On February 15th, our family embarked on a journey we have dreamed of since our newlywed moments twelve years ago: we are traveling this great nation on a big bus affectionately named “Willie”, with our 4 children and a long list of stops along our 10,000 mile trek. Therefore, “Mai Time in the Kitchen” will henceforth have a much broader spectrum of subject matter, not just food related posts, considering the fact that my current kitchen is about the size of a small powder room. With that disclaimer, welcome to our journey…

Cold and rainy weather welcomed us this morning. While I continued to tidy our bedroom, emptying laundry baskets stacked high with clean clothes yet to be stowed, homeschooling books, and the occasional rogue Lego, our children sprawled themselves throughout the bus, coloring, reading, and scaling the wooden trim of our desk with tiny matchbox cars. Eventually, I got everyone dressed, five sets of teeth brushed (all the while rationing the water as I am ever watchful of filling the bus’s waste tank), and myself somewhat presentable so the older two kids and I could begin our unit on the Civil War with a field trip to the Gettysburg National Military Park Museum.
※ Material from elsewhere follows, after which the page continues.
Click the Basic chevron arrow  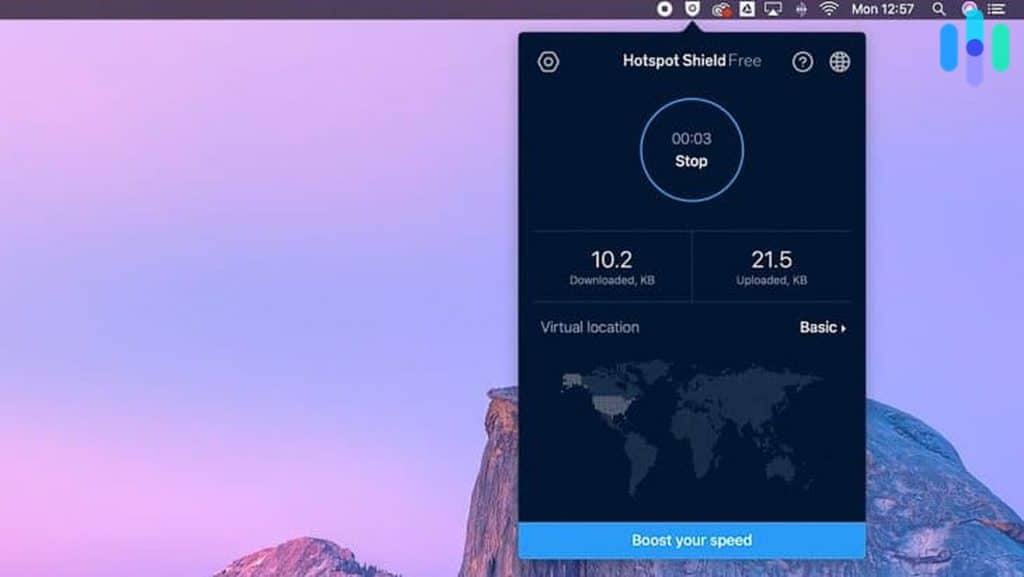[843, 327]
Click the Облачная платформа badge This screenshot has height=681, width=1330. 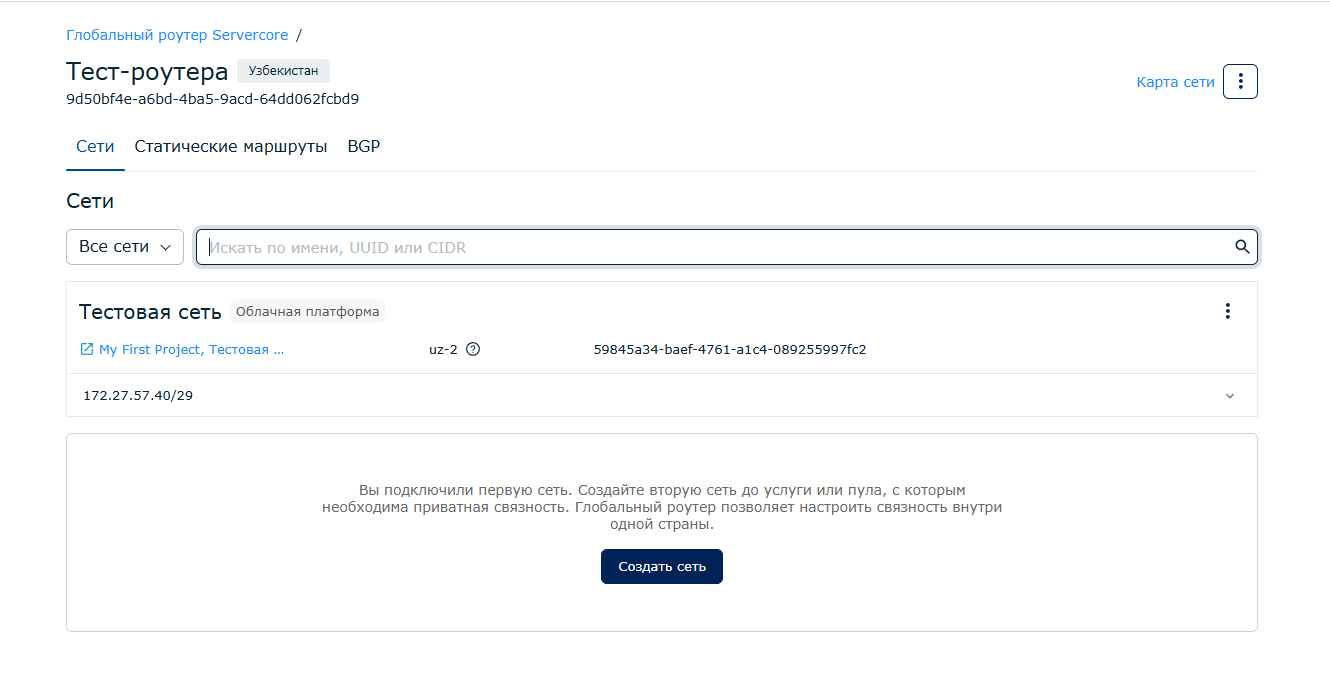coord(307,311)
On our 15 minute trek from the bus to the museum each of the kids took a turn reading out-loud about the Civil War as I drove. “The Civil War” was a phrase they knew well, but the details remained obscure. This last minute cram session was purely to save face. I imagined us strolling through the museum, gazing at the sepia photographs of mounted calvarymen, when one of my children would inexplicably shout, “They rode horses in the Civil War?! Why didn’t they just drive cars?! I thought this whole thing happened just a couple years ago!” Gasping museum attendants would fall faint upon the tiled floor while other visitors would whisper behind their hands, “Why doesn’t that woman put her children in school? What a disgrace…”

I (and my children) would be prepared.

After we arrived at the museum, I took a few moments in the car to solidify some concepts with the kids. Once comfortable with the basics of the war, Cade confidently announced, “I would definitely be on the Union army.”

“That’s good to hear,” I responded with a smile.

“But I’d stay in the back lines so I wouldn’t get killed.”

Spoken like a true child of mine. I remember studying the various wars throughout my school age years and always thinking, “I’d just flop down like a dead fish at the first opportunity and lay completely still until the coast was clear. Then I’d crawl to safety.” My son carries on my legacy.

Being a homeschooling mom, I’ve been to my fair share of museums, but this one was perhaps my favorite thus far. From the documentary you view before entering the museum, to the huge cyclorama of the battle, to the museum itself, I felt myself both visually and emotionally struck at every stage.

As I walked past the exhibits of the military surgeons’ crude instruments or the wall collage displaying pictures of the lives lost and maimed during the battle, I felt that all my education as a child was wasted on my naivety. I saw my younger self in my 7-year old daughter and 8-year old son, as they stood in awe by the huge horse mannequin in the calvary exhibit or shouted “Check this out!” after spotting the massive display of 19th century guns. In contrast, the pictures of live men now dead earned an unimpressed, “Wow,” in response, and then they turned to more interesting displays.

But I, as a daughter, a sister, a wife, and a mother, stood staring at the massive wall, imagining the lives of the brothers, husbands, sons, and fathers that stared back at me through black and white. Someone mourned over the loss of these men. They gave what Lincoln called “the last full measure of devotion”. They didn’t lay limp on the battlefield till the enemy dispersed, then dash for the forest; they fought and died.

I certainly don’t mean to judge my kids too harshly. Their innocent minds can’t comprehend the sacrifices that are made to defend noble ideas like freedom and equality. I couldn’t understand it till now. And perhaps that is why I love homeschooling; it reintroduces me to greatness when I have the ability to grasp it.

This first stop in Gettysburg was actually one of the last additions to our trip agenda. Knowing I had written “a trip to Gettysburg” on my objectives for this school year, I figured we should probably check it off the list before we embarked on the real “meat” of our journey. But I am so thankful for this pit stop, especially on the cusp of a cross-country excursion celebrating and appreciating the United States of America. It makes our adventure all the more meaningful.